Ночью долго не мог уснуть. Шелест маятника в напольных часах отзывался во мне ритмическими периодами из обожаемого моей покойной матерью “Плача об Афинах” Михаила Акомината. Она заставила меня выучить наизусть жалобу этого византийского книжника. Ей почти тысяча лет, но кажется, что написана вчера.
Я повторял ее как стихи: “Твоя слава двигала горы, а ныне играет лишь облаками. Никогда не узреть мне города, живущего в моем сердце! Я подобен Иксиону. Я так же страстно люблю Афины, как он – Геру, но ему посчастливилось обнять хотя бы тень ускользнувшей от него богини, а я не обладаю и тенью. Я в Афинах, но Афин не вижу. Вижу только скелет, заваленный мусором. О матерь премудрости, где твои сокровища? Куда исчезла твоя красота? Почему всё здесь погибло и обратилось в предание?..”

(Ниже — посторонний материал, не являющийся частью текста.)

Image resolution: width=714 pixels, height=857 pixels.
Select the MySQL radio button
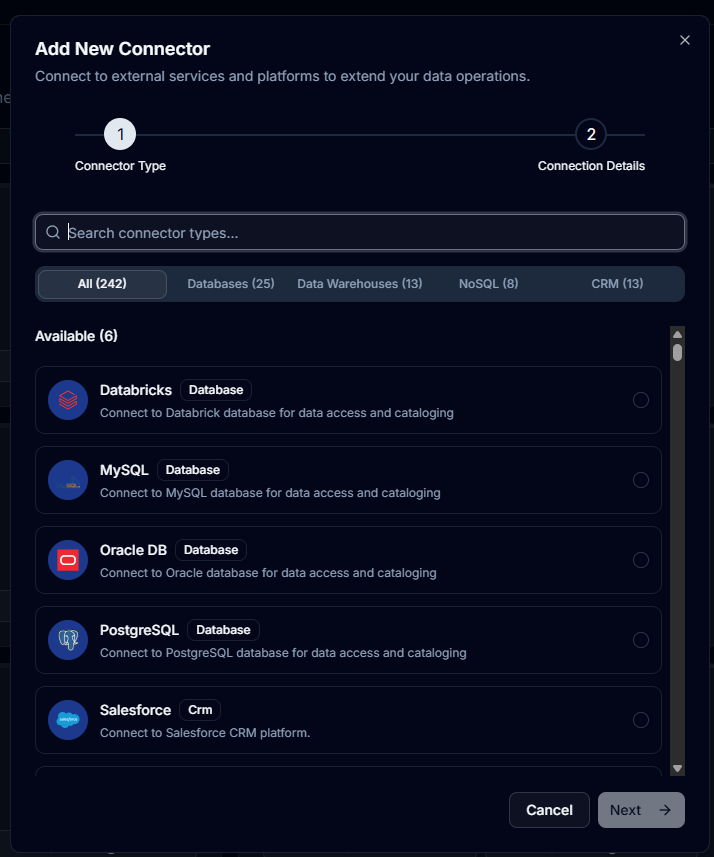tap(641, 480)
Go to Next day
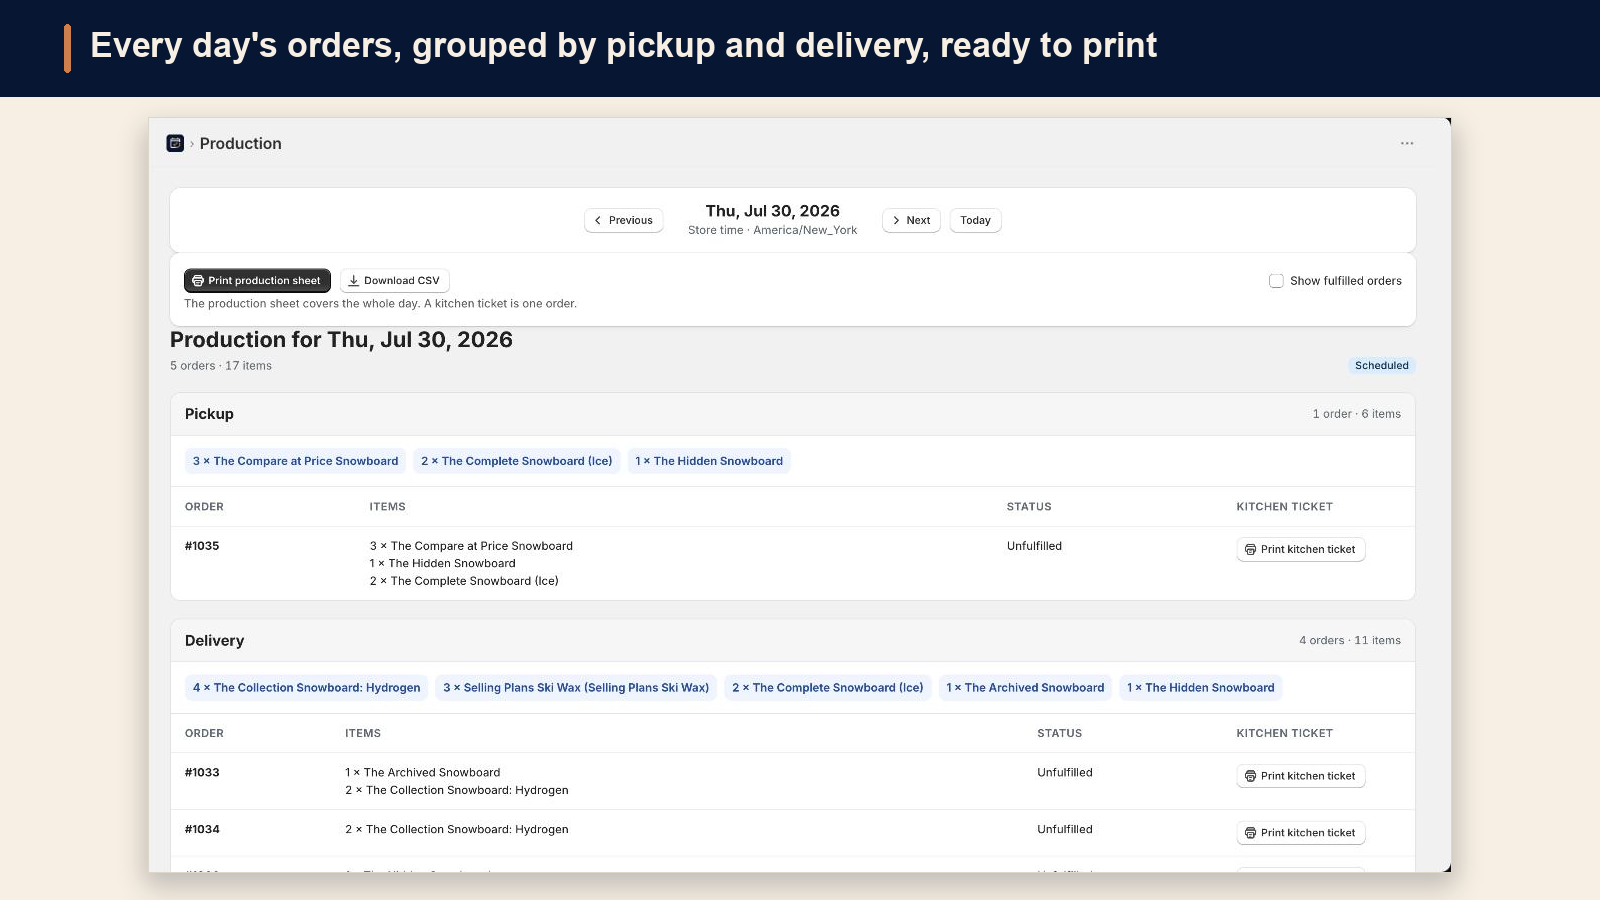The height and width of the screenshot is (900, 1600). (911, 220)
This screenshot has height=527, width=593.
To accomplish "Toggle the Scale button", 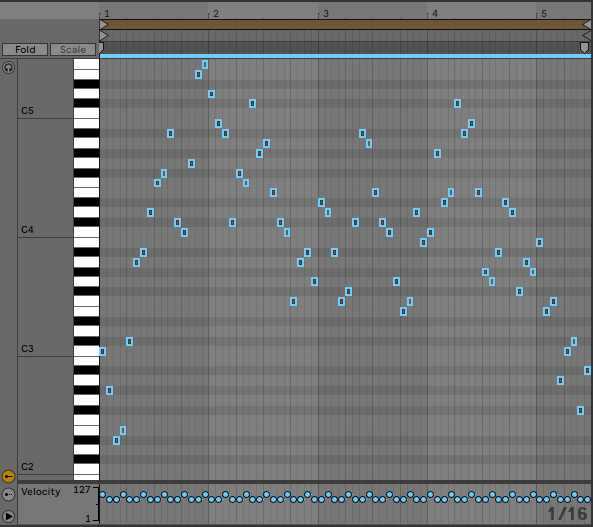I will (x=73, y=50).
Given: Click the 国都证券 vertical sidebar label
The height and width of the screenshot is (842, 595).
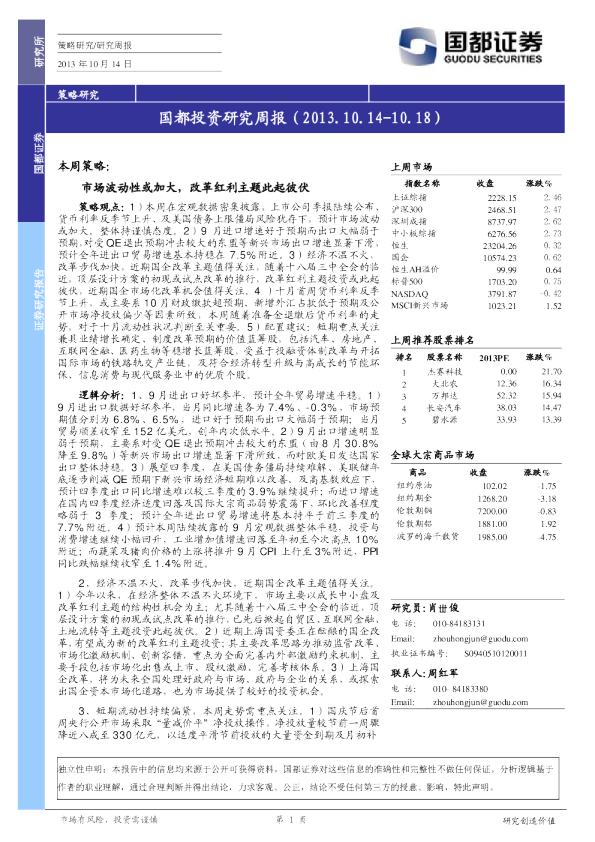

В Афинах я не бывал, но часто представляю, как схожу с корабля в Пирее или Фалероне, ищу глазами Акрополь, но увы – дует африканский ветер, несомая им пыль пустыни застилает воздух рыжей мглой. Сквозь нее доно сится крик муэдзина.
Другая картина возникает передо мной на границе сна и яви. Непонятно, вижу ли я это во сне, за секунду до пробуждения, или вспоминаю сразу после того, как открыл глаза. Второе кажется мне вероятнее. Сны беззвучны, а я слышу приглушенный расстоянием рев толпы и вой учуявших кровь бродячих псов. Он восходит к безответным небесам, как гигантская воронка, втягивающая в себя все прочие звуки. Крики жертв не доходят туда, где я нахожусь.